Among the entries below, tally each line in which the word "computer" is found, then state the tally alone.

[[ Stored data, beginning ]]

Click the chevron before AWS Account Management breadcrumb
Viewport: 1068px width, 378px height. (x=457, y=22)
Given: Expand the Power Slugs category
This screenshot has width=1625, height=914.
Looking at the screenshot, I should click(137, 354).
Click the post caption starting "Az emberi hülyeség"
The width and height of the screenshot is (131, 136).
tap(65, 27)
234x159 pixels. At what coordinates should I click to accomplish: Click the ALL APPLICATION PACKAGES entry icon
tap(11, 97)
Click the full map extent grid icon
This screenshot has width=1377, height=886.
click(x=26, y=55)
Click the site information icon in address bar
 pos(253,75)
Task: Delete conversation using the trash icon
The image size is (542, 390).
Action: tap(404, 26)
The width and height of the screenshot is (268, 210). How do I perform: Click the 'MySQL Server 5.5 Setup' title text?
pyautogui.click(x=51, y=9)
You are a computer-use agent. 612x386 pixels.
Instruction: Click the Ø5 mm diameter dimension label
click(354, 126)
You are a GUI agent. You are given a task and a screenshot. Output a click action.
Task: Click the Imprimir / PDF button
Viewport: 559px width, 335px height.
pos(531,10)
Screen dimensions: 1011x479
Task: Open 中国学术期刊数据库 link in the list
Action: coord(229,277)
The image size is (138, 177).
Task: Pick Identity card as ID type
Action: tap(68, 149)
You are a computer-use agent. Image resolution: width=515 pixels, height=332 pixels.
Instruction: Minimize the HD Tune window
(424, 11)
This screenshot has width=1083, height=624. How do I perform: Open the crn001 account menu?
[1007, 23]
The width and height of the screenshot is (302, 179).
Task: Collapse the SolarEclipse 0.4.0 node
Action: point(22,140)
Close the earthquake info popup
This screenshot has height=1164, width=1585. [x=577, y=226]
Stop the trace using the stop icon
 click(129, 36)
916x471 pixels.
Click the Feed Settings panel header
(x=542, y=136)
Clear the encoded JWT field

[[ Stored data, end ]]

## Reply to the task:
2